**Goals:**
(a) In the sock-knitting text, what pattern did the writer pack for the Cabot Trail trip?
(b) Extract word for word the passage of the sock-knitting text starting with "But turning a" and going on through "Trail this summer.".

**Excerpt to read:**
________________

But turning a heel was a mystery to me. I read my patterns carefully. I watched others turn heels. People I knew who knit socks offered me tips. I accessed online knitting resources. But each time I tried, and I tried at least annually for 7 years, I blew it on the heel turn. What row am I on? Do I decrease here or not? Dang IT I dropped stitches! So I frogged (ripped out) the sock in progress each time- that is until my time on the Cabot Trail this summer.
This was going to be my personal Tour de Heel, while it was the Tour de Cabot for my husband and the others with whom we traveled. I packed my double point needles, my Opal sock yarn, a basic sock pattern from Knitting Rules by the Yarn Harlot, my knitting inspiration. I reasoned that since I was going to be in Canada, the home country of the Yarn Harlot AND using her pattern, things were aligning. I would just trust the pattern and myself. I would ask my husband for his encouragement.
While I waited in the SAG wagon for my husband and the other riders, I knit. In the cabins with our friends at night I knit. My husband was my chief support, asking me how the sock was coming and commenting about nice it was looking, even when he was dog tired and sweaty from riding. Our friends watched me knit and listen to me tell my story about the d@*# heel. And when I turned the first heel we all cheered and I beamed. No one knit for me, but each supported me and let me grumble when I had to rip out stitches. They celebrated my win, even if it did not make a whole lot of sense to them why this had been such a challenge for me and for that I am grateful. A couple of days after our trip I silently thanked each of them when I finished the second sock alone at home.
The socks are extra slouchy. They are not perfect or even all that good looking, but they are complete and they are mine. Made by my own efforts, my own hands and because of perseverance and support. My next pair of socks will be more perfect and better looking, but I will never treasure them like I do this first pair.
What did I learn? Keep trying. Ask for support when you need it, even when you are asking for support for a task that seems trivial. Trust the process, yourself and the universe. Always celebrate the wins, big or small.

________________

**Provided material:**
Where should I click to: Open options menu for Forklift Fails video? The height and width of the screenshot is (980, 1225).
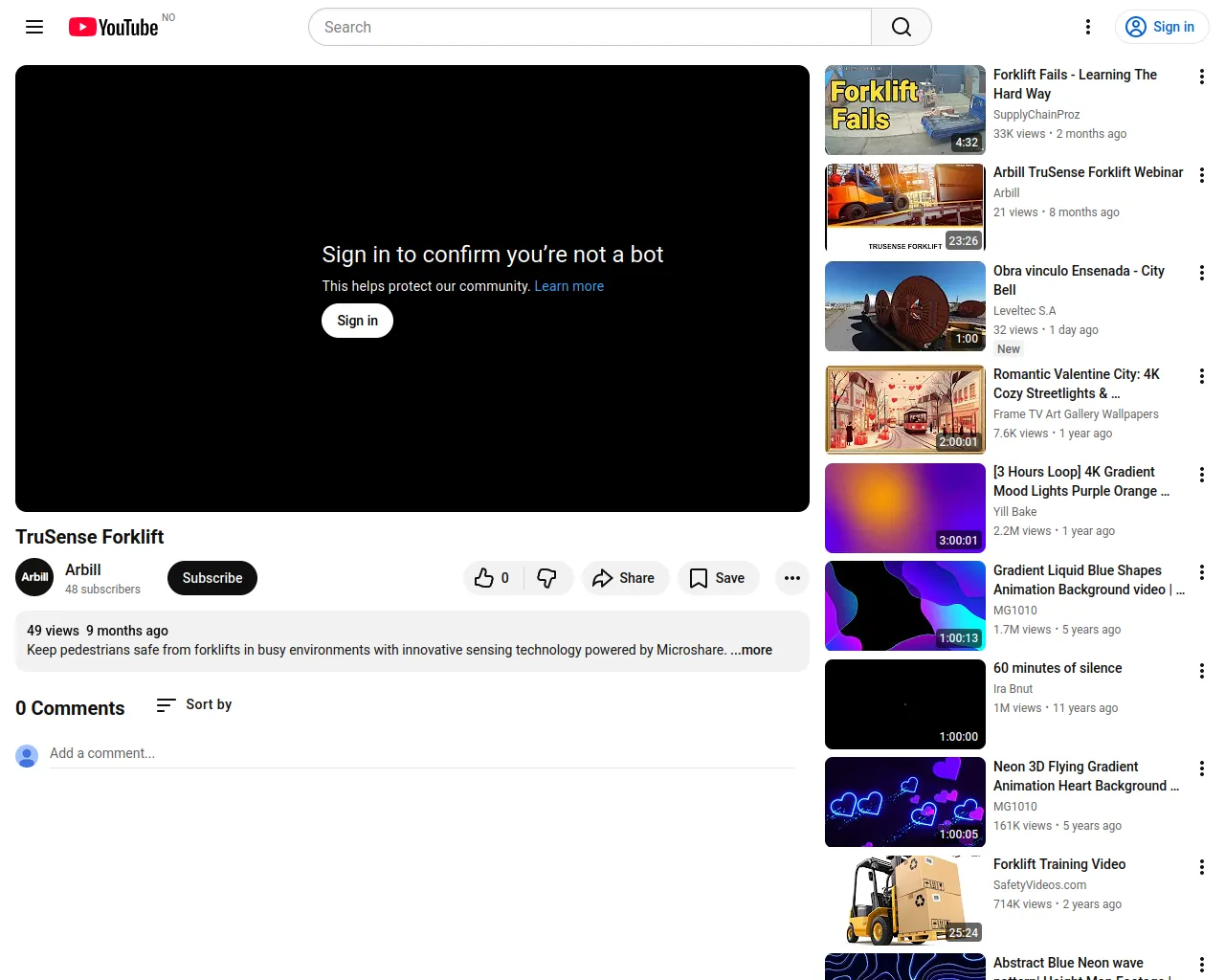1201,77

________________

**Responses by task:**
(a) A basic sock pattern from Knitting Rules by the Yarn Harlot.

(b)
But turning a heel was a mystery to me. I read my patterns carefully. I watched others turn heels. People I knew who knit socks offered me tips. I accessed online knitting resources. But each time I tried, and I tried at least annually for 7 years, I blew it on the heel turn. What row am I on? Do I decrease here or not? Dang IT I dropped stitches! So I frogged (ripped out) the sock in progress each time- that is until my time on the Cabot Trail this summer.